El examen médico realizado a la mujer constató diversas lesiones, principalmente en el rostro y la cabeza.
La imputación al subcomisario
Con los elementos reunidos hasta el momento, la Fiscalía atribuyó provisoriamente a Suárez los delitos de “lesiones leves agravadas por el vínculo y en contexto de género y amenazas coactivas agravadas por el uso de armas”.
Todavía quedan medidas de investigación pendientes, entre ellas entrevistas a personal policial y familiares, informes de riesgo y la declaración de los hijos de la pareja a través de Cámara Gesell.
La Fiscalía pretende incorporar los testimonios de los menores mediante un dispositivo especial de protección y determinar si, además de testigos de los episodios investigados, también deben ser considerados víctimas.
El pedido pedido de prisión preventiva al subcomisario
Al pedir 120 días de prisión preventiva, el Ministerio Público Fiscal argumentó la existencia de riesgo de fuga, peligro de entorpecimiento de la investigación y riesgo para la denunciante y sus hijos.
Entre otros elementos, tuvo en cuenta la condición de policía del imputado, la presunta utilización de su arma reglamentaria durante los hechos y su comportamiento durante el procedimiento en la vivienda.
La acusación también señaló que, tras 19 años de relación, Suárez conoce el entorno cotidiano, familiar y personal de la denunciante, una circunstancia que podría permitirle influir sobre ella, sus hijos y otros integrantes de la familia cuyos testimonios resultan relevantes para la causa.
La Fiscalía remarcó la necesidad de proteger las declaraciones que los hijos brindarán mediante Cámara Gesell y evitar cualquier tipo de interferencia sobre esos testimonios. “La violencia no se trata de un hecho único”, sostuvo al fundamentar el pedido de prisión preventiva.
La Defensora Adjunta Belén Suárez, de la Defensoría de Niñez y Adolescencia, adhirió al pedido de anticipo jurisdiccional de prueba para los hijos de la pareja.
La Defensoría Oficial en lo Penal Nº 3 solicitó la prórroga prevista en el artículo 40 de la Constitución Provincial por ocho días para analizar las actuaciones y definir la estrategia procesal.
La defensa tampoco se opuso a la realización de la Cámara Gesell y adelantó que durante ese plazo evaluará posibles medidas alternativas a la prisión preventiva.
Tras escuchar a las partes, la jueza Agustina Dopazo Samper concedió la prórroga constitucional.
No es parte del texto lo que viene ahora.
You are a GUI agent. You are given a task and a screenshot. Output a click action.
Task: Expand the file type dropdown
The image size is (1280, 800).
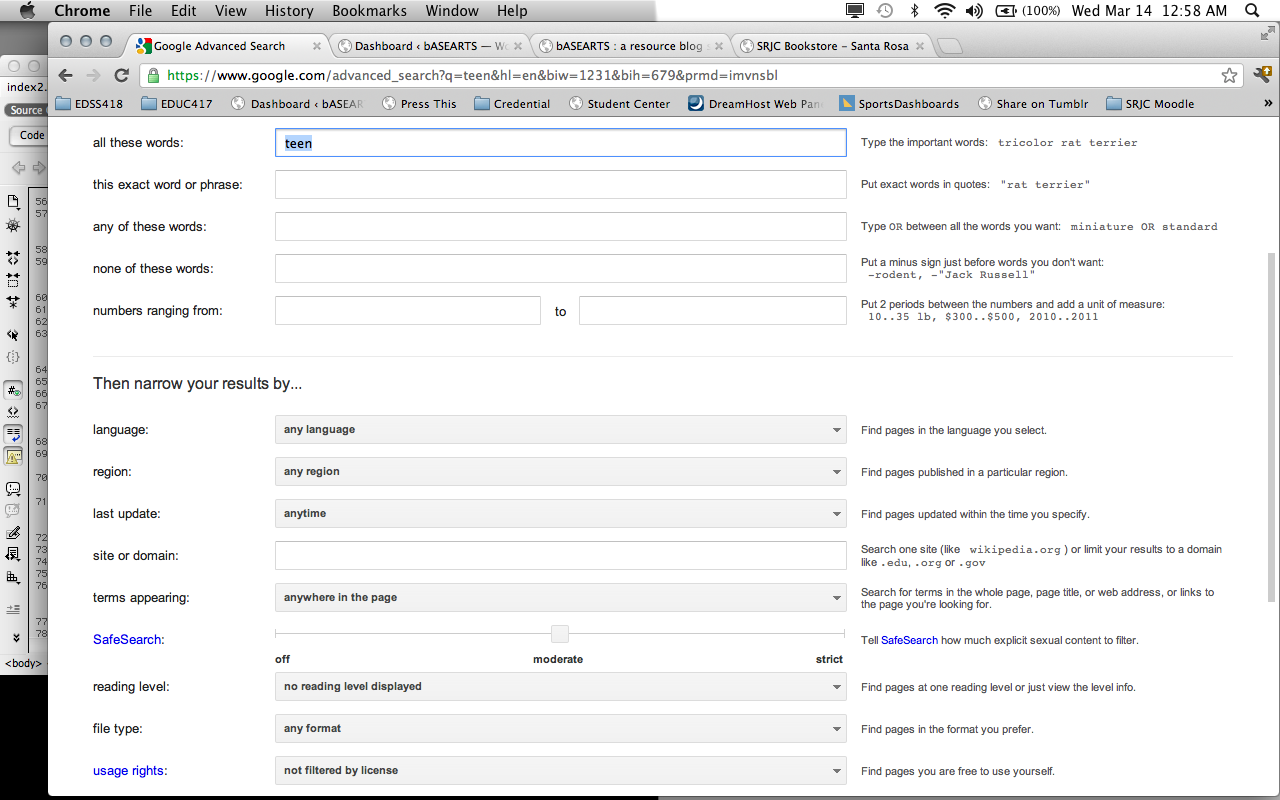560,729

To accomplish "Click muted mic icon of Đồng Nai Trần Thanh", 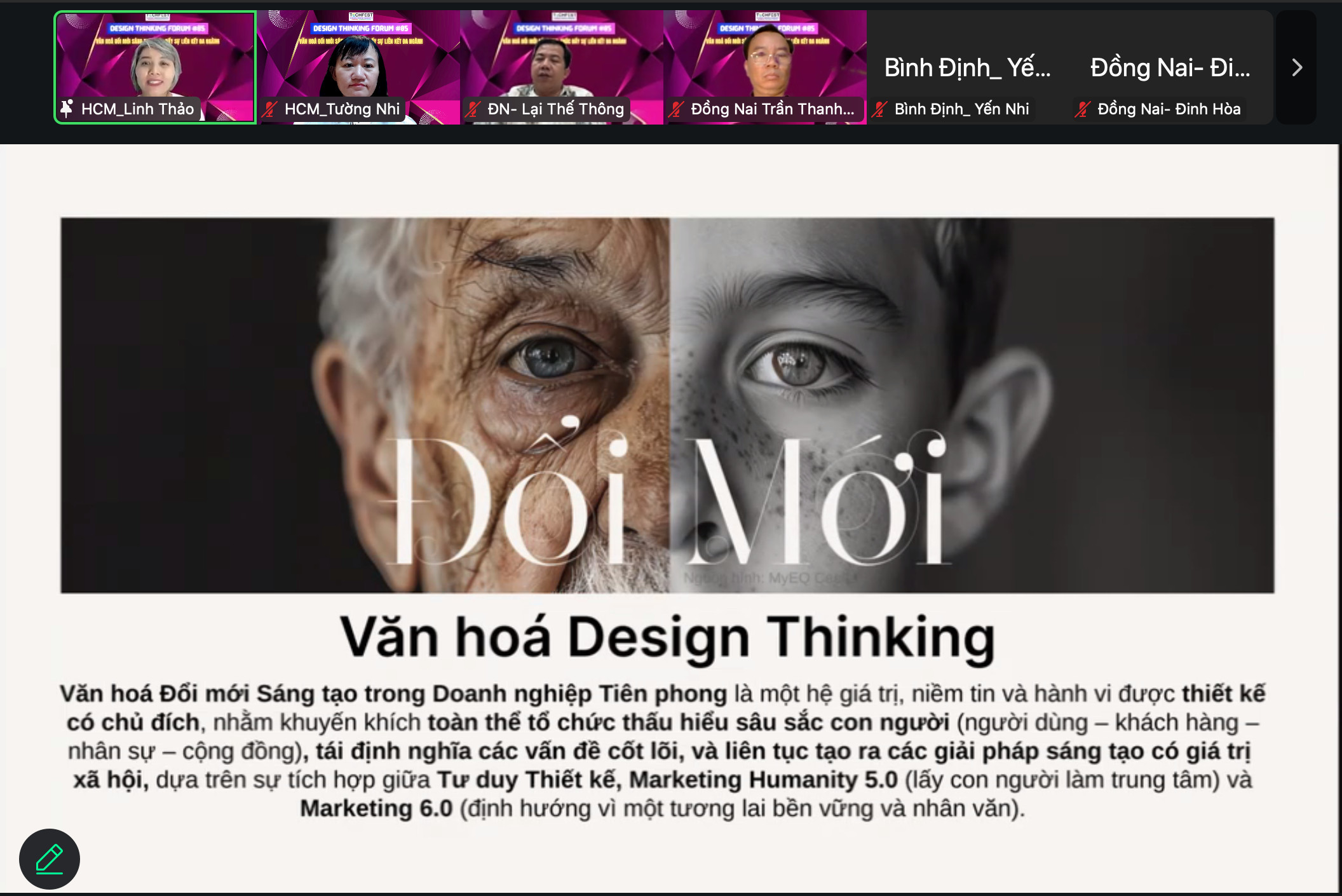I will tap(676, 109).
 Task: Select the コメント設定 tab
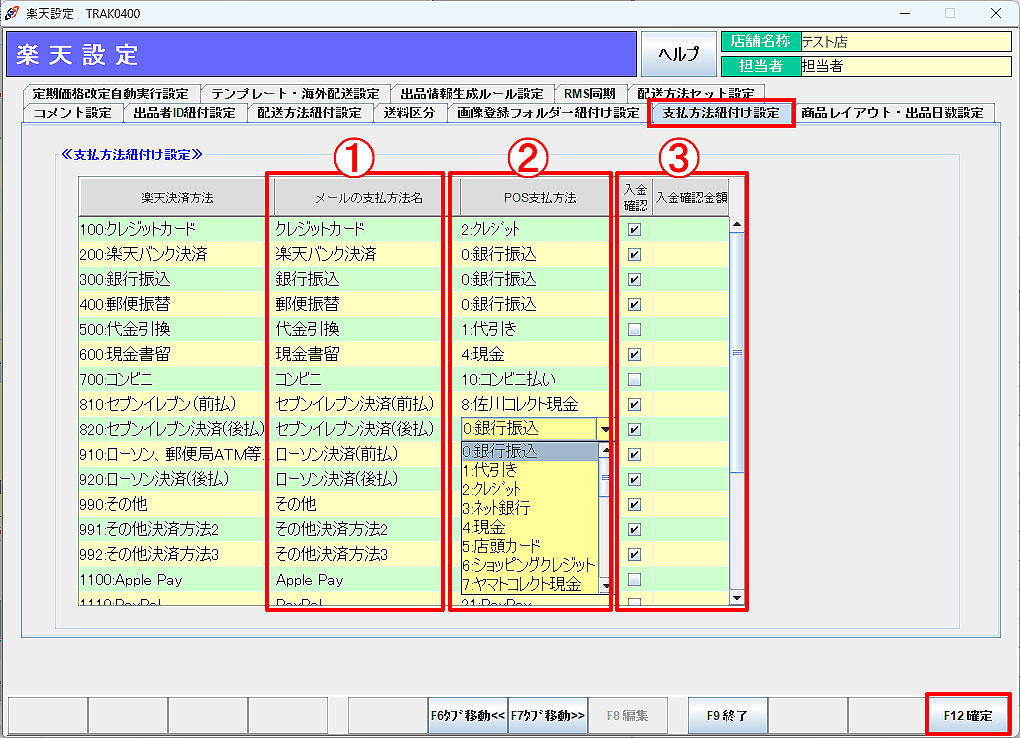pyautogui.click(x=72, y=112)
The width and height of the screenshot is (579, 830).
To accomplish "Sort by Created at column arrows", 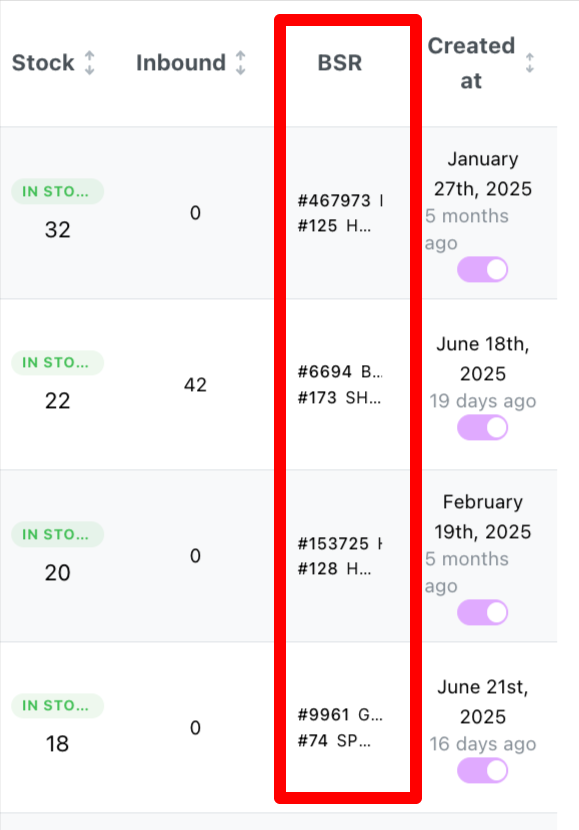I will coord(530,63).
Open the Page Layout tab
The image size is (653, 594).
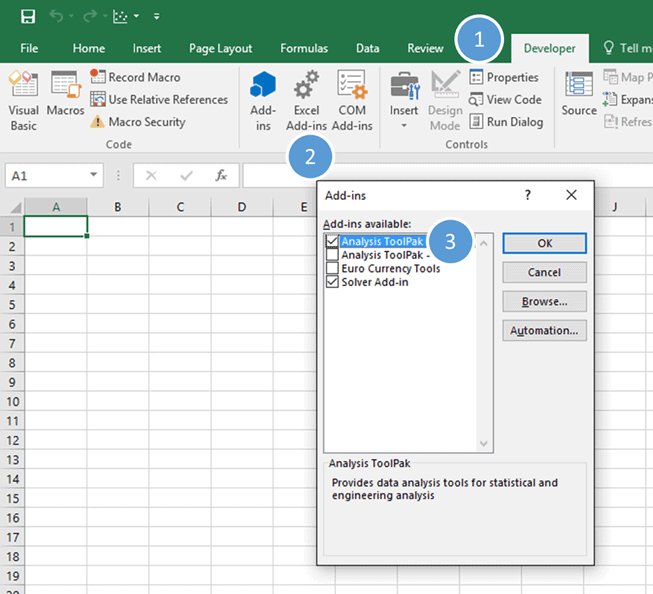pyautogui.click(x=220, y=48)
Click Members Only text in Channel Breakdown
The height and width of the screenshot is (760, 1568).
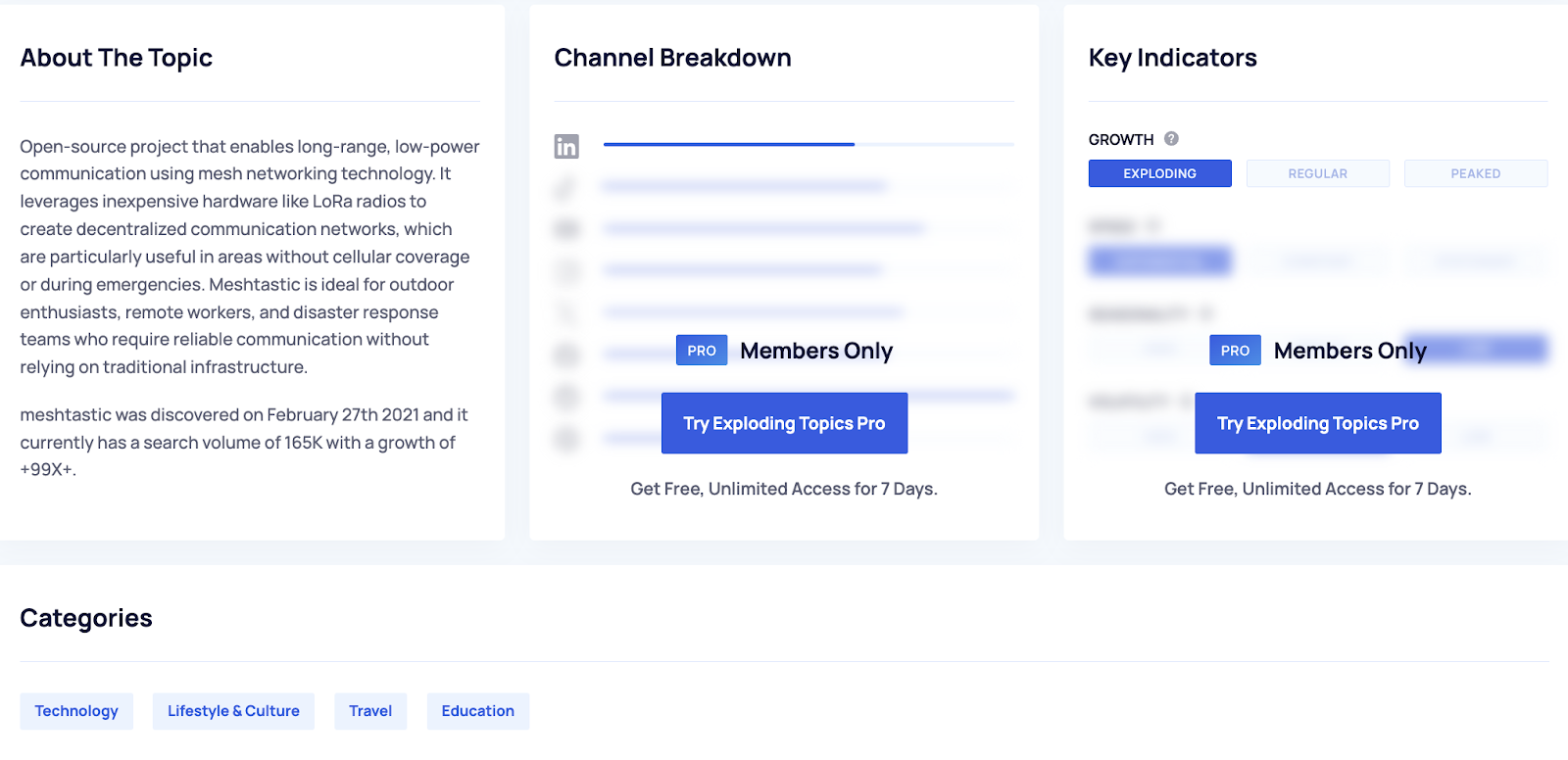[816, 351]
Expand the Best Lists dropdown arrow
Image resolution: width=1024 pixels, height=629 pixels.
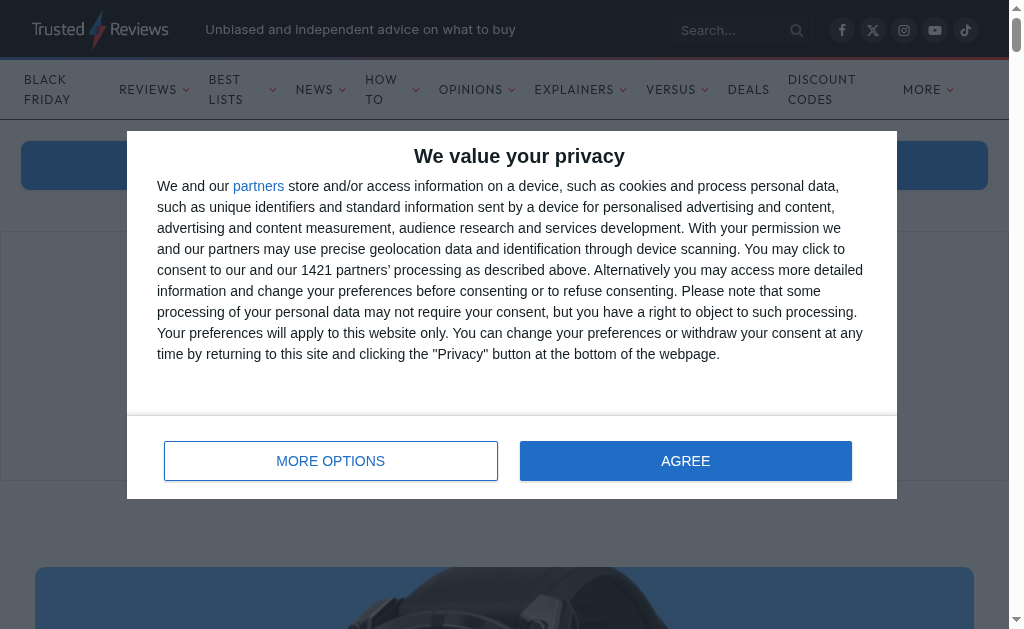(x=273, y=90)
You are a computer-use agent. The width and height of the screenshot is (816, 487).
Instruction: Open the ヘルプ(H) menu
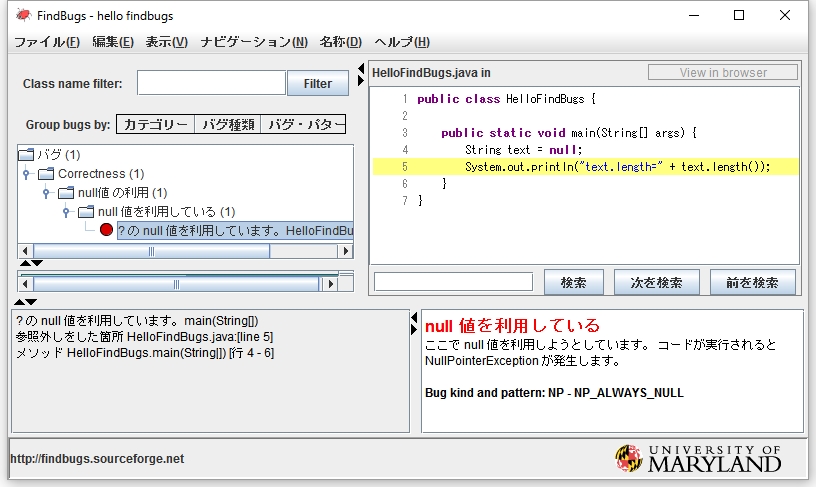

Una vez cumplidos los ocho días, o antes si la defensa lo solicita, se reanudará la audiencia y se resolverán la formulación de cargos y el pedido de prisión preventiva.
La Policía le retiró el arma y lo pasó a servicio pasivo
A través de un comunicado oficial, el jefe de la Policía de San Luis, Juan Carlos Serrano, dispuso el retiro preventivo del arma reglamentaria de Suárez.
Además, la fuerza inició una investigación administrativa paralela a la causa judicial a través de la Dirección General de Asuntos Internos.
El subcomisario también fue pasado a situación de servicio pasivo mientras se instruye el sumario administrativo.